Ivan Ivanovitch Chemnitzer or Khemnitzer (Ива́н Ива́нович Хемни́цер; 17451784) was a Russian fabulist of German descent.

==Life==
He was born at Yenotayevsk, Astrakhan Governorate, the son of a German physician of Chemnitz, who had served in the Russian army under Peter the Great. He participated in the campaigns of the Seven Years' War and afterward devoted himself to mining engineering and subsequently visited Germany, Holland, and France. Upon his return he accepted a position as Consul to Smyrna, where an attack of melancholia hastened his death.

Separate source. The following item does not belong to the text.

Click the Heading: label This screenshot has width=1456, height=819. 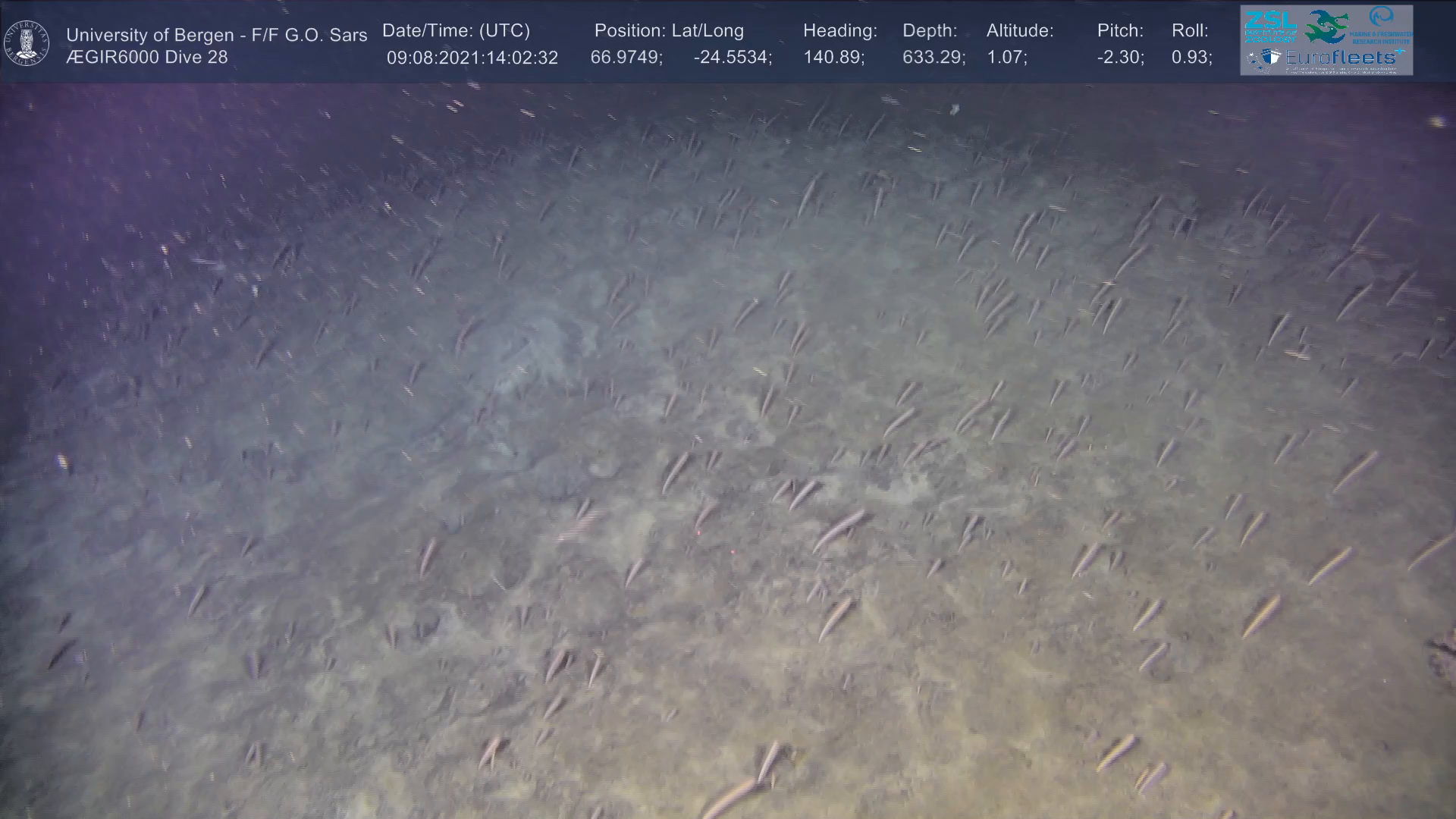839,31
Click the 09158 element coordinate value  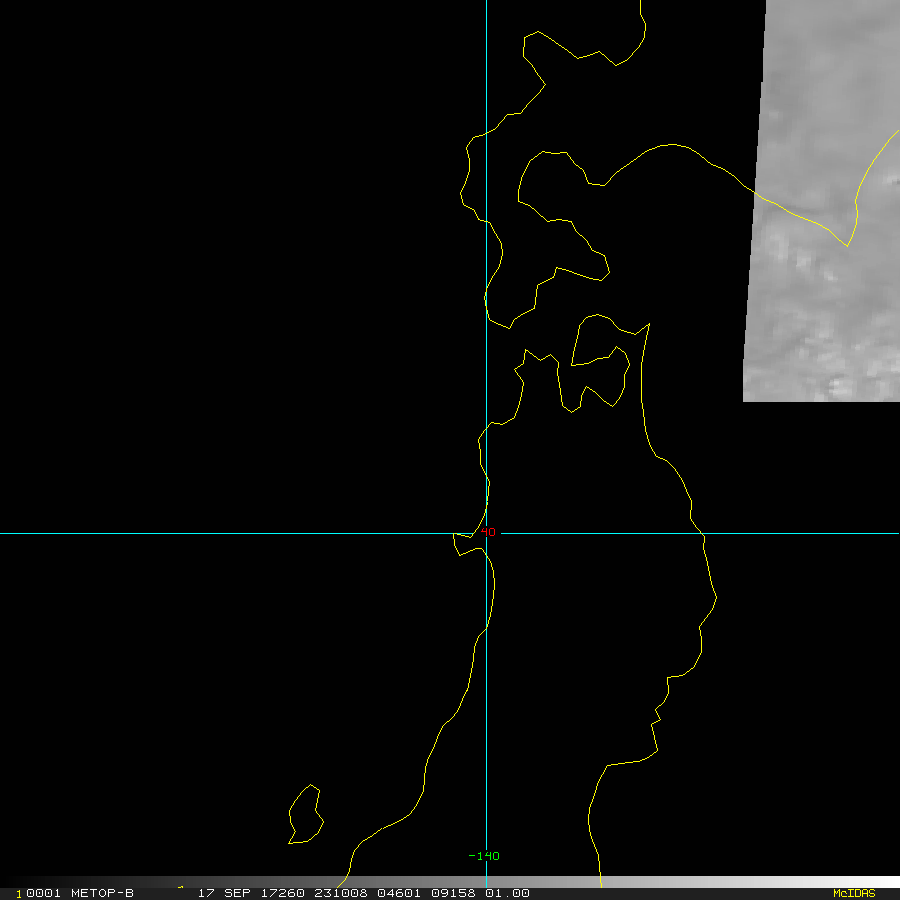(x=453, y=893)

In contradistinction to Sumarokov and others among the earlier fabulists of Russia, whose works are essentially satires, Chemnitzer was the first to introduce the genuine fable into Russian literature. He was thus one of the predecessors of Krylov, having brought the Russian fable to its greatest perfection. Although to some extent translations or imitations of La Fontaine and Gellert, his works show considerable originality. Their good humor, vivacity of dialogue, simplicity, and distinctively national character have greatly endeared him to the Russian people. Among his best original fables are The Metaphysician, The Tree, The Peasant and his Load, and The Rich Man and the Poor Man. Grot produced the best edition of his works (St. Petersburg, 1873).